* Prompt *
In the piece on the cars of The Crow Road, what car was Fergus's Rover traded in for in 1975?

* Supplied text *
┌──
This turned out to be slightly more involved than anticipated. I should have known: Iain Banks is always in the details. Until starting this — and I’m still reading The Crow Road, for the maybe 3rd time — I hadn’t realised how fundamentally cars and vehicles form characters in his novels, much as landscape does, and if the landscape is up the Scottish end of town, the cars are solidly British, with rare excursions to various four-wheeled hoonage from across Europe.
I haven’t really decided how to do this, making it up as I go along, I thought to include the sentence where the car was named enough to make an educated guess at, which sometimes turned into multiple lines. Published in 1992, The Crow Road is set late–’89 to late–’90, at its most current period, with narratives in a number of periods back to just post–war. I’ve tried to match cars to the periods they were mentioned in, so no car is newer than end–’80s, and ‘old’ is 15–20 years minimum, relative to the scene’s time period. I discovered just how specific Banks was in choosing the ensemble of cars (2/3 of the way through and at least 27) when I was looking for an image of a Metro — Austin, MG, Rover, it got passed around — and found there was a period when it had no marque, it was just Metro. That’s the one he was talking about. And the Peugeot 209 isn’t, so either that’s an error, or this is Banks subtly trolling his Scottish alternate / coexisting realities again, like in Whit or The Business. In this reality, probably a 205.
And thank you to Wikipedia, Wikimedia Commons, and all the contributors, editors, photographers who enlightened and educated me, and provided the images for this banger collection of whips here.
That’s enough. Here are the cars of Iain Banks’ The Crow Road.
Instead I’d sold Fraud Siesta, my Car.

‘Lagonda.’
‘Sorry, Gran?’
‘The car; it’s a Lagona Rapide Saloon’
‘Yes,’ I said, smiling a little ruefully to myself. ‘Yes, I know’

The car came screaming up the crematorium drive, leaves swirling into the air behind. It was a green Rover, and had to be doing sixty.

Everybody in the crowd outside the crematorium was watching the green 216 as it skidded to a stop, avoiding a head-on collision with the Urvill’s Bentley Eight by only a few centimetres.

The big Super Snipe growled into the car park, heeling as it turned and stopping with the passenger’s door opposite Kennith.

‘Anyway, couldn’t we take the Rover?’ Kenneth wasn’t keen on the Morgan; its stiff ride hurt his back and gave him a headache, and Fergus drove too fast in the ancient open-top. Maybe it was the sight of all that British Racing Green paint and the leather strap across the bonnet. The Rover, 3.5 though it was, seemed to calm Fergus a little.
The upholstery of Fergus’s Rover was cleansed of the debris and stains associated with Verity’s birth and the car continued to serve the Urvill family for another five years or so until 1975, when it was traded in (for what Prentice thereafter would maintain was a scandalously small sum, considering that the thing ought to have been preserved as some sort of internationally-recognised shrine to Beauty) for an Aston Martin DB6.

“We got into the Fiesta; she dumped the brolly in the back.”
└──
* Collected data *
┌──
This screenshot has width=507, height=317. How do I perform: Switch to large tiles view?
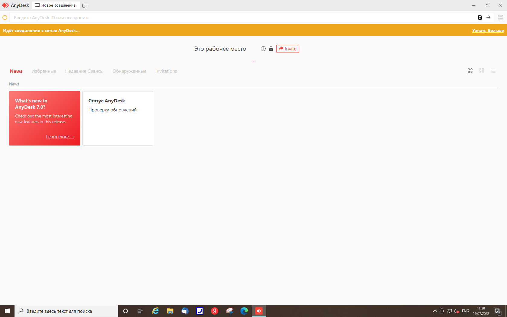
└──
* Task output *
An Aston Martin DB6.